Eva continues to sneak out. When Elizabeth dies, Daniel blames Eva. He knocks her out, puts a bag over her head and sets her adrift down the river in a boat. He buries one of Eva's dresses in a grave beside her mother's on the family plot. He tells Zac that she is taken care of, heavily implying that he has killed her. Zac is furious and visits her makeshift grave to mourn. Eva drifts to a nearby town, where she is found and taken to hospital. Eva struggles in the modern setting. She escapes the hospital, ending up under a bridge by a river, where she meets three kind elderly homeless people. They feed her crackers and play the guitar by the fire until the police arrive, causing Eva to become afraid and teleport away. Eventually she meets a girl her age on the street, whom she follows to a youth home for girls. Soon, she runs away again and decides to return home to Zac. It is implied that she has a connection to Zac, as she is able to locate their home through teleporting short distances along the way.

Meanwhile, Zac is struggling living with Daniel. After a vicious argument, Zac grabs Daniel and teleports, unaware of the consequences. To his horror, Daniel dies shortly afterwards. The next morning, Eva arrives at the wall, teleporting into the air and then onto the ground before she hits it. Zac finishes burying his father and sees her in the woods. They run and embrace each other. As they mourn their parents, they burn their childhood home down as an act of renewal.

==Cast==
- Kiernan Shipka as Eva: Daniel and Elizabeth's younger daughter, and Zac's sister, who has the ability to teleport
- Timothée Chalamet as Zac: Daniel and Elizabeth's elder son, and Eva's brother, who also has the ability to teleport
- Elizabeth Reaser as Elizabeth: Eva and Zac's mother and Daniel's wife, who has seizures
- Grant Bowler as Daniel: Elizabeth's husband, and the abusive and destructive father of Zac and Eva

==Production==
Production on the film began on July 21, 2014, in North Carolina, and concluded on August 17, 2014. After production on the film was complete, it was announced Kiernan Shipka, Timothée Chalamet, and Elizabeth Reaser, and Grant Bowler, had all been cast in the film.

==Release==
The film had its world premiere at the Berlin International Film Festival on February 9, 2015. The film went on to premiere at SXSW on March 14, 2015. Shortly after it was announced IFC Midnight had acquired distribution rights to the film.

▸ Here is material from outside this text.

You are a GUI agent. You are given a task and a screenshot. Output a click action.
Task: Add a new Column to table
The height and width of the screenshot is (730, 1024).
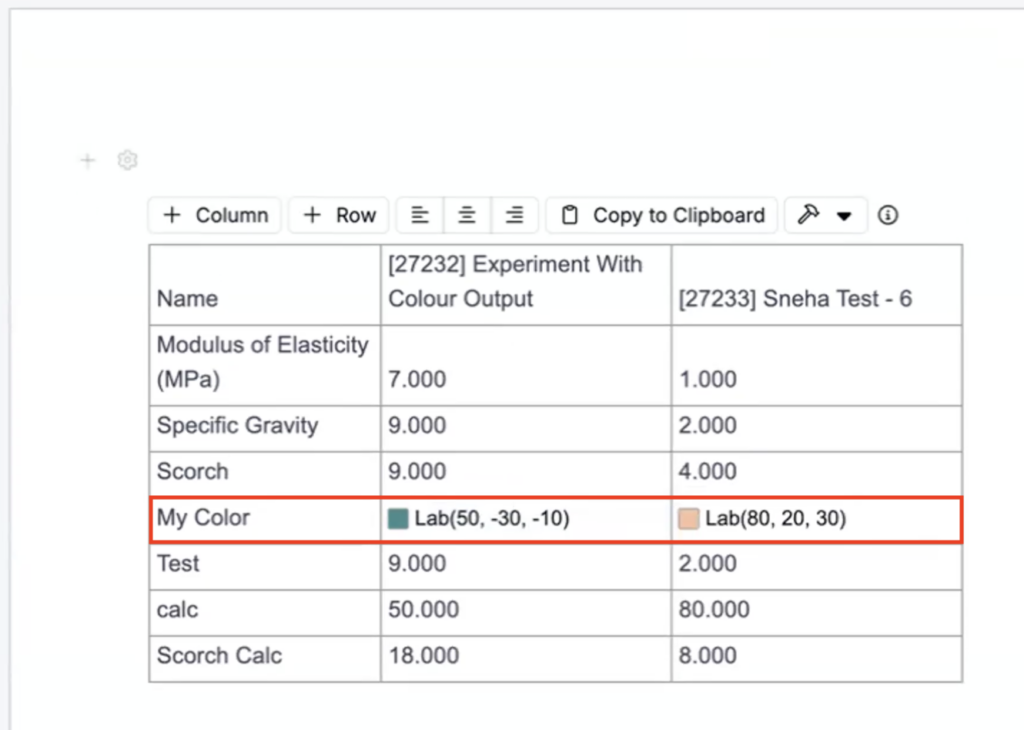(x=216, y=215)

The film then went on to premiere at the Edinburgh International Film Festival on June 22, 2015. and the Berlin Fantasy Film Festival on August 13, 2015. The film was then released on August 14, 2015, in a limited release and through video on demand.

==Reception==
Writing in DVD Talk, critic Jeff Nelson described the screenplay as "so incredibly vague, that you're guaranteed to leave with a long list of unanswered questions," that "we're left with a story that feels like it's missing more than a few pieces of the puzzle," and that although "the characters are complex and well-crafted [...] it's the gaping holes left in character disposition that truly hinder the film."

One & Two received mixed to negative reviews from critics. On review aggregator website Rotten Tomatoes, the film holds a 47% approval rating based on 17 reviews, with an average rating of 5.4/10. Metacritic, which uses a weighted average, assigned the film a score of 47 out of 100, based on eight critics, indicating "mixed or average" reviews.